New Mexico Administrative Code
Title 8 - SOCIAL SERVICES
Chapter 302 - MEDICAID GENERAL PROVIDER POLICIES
Part 3 - RECIPIENT POLICIES -GENERAL RECIPIENT REQUIREMENTS
Section 8.302.3.13 - INSURANCE COVERAGE AND HEALTH MAINTENANCE ORGANIZATIONS AND OTHER INSURANCE PLANS
Current through Register Vol. 35, No. 18, September 24, 2024
Providers must not refuse to furnish services to eligible recipients solely because an insurance company or third party may be liable for payment. See 42 CFR Section 447.20(b). When providers are aware of the existence of health insurance or health plan coverage for eligible recipients, the providers must seek payment from the insurance carrier before seeking payment from medicaid. Providers who do not participate in a specific health maintenance organization (HMO) or managed care plan (plan) are not required to furnish services to an eligible recipient who has primary coverage with such HMO or plan.

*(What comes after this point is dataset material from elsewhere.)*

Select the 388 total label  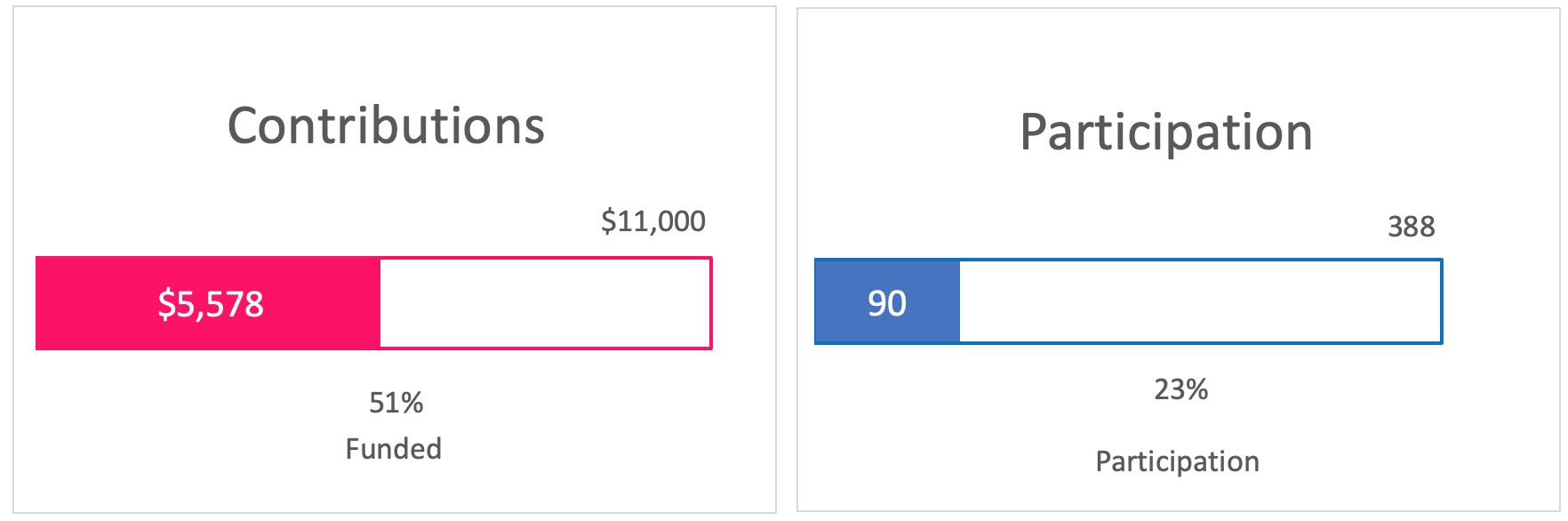[x=1412, y=227]
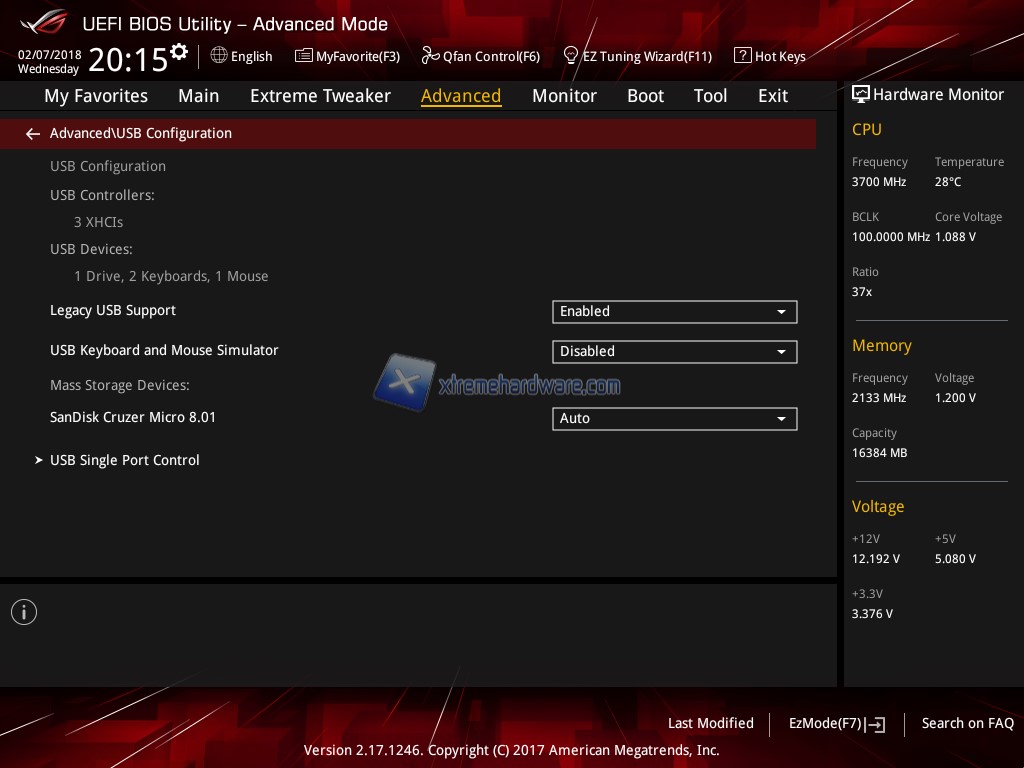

The provider should refer the eligible recipient to a provider who participates in the eligible recipient's HMO or plan.
A. Eligible recipients with insurance coverage through a HMO or other insurance plan: When a medicaid eligible recipient belongs to a HMO or other insurance plan, the medicaid program limits the medicaid allowed amount less the third party payment amount, not to exceed the co-payment, deductible, co-insurance, and other patient responsibility amounts calculated by the HMO or other insurance plan. If the third party payment amount exceeds the medicaid allowed amount, the medicaid program makes no further payment and the claim is considered paid in full. The provider may not collect any portion of the unpaid co-payment, co-insurance, or deductible, or other patient responsibility from the eligible recipient. All other HMO requirements, including servicing provider restrictions, apply to the provision of services.
B. Eligible recipients covered by a HMO or other insurance plan are responsible for payment for medical services obtained outside the other plan without complying with the rules or policies of the HMO or other insurance plan.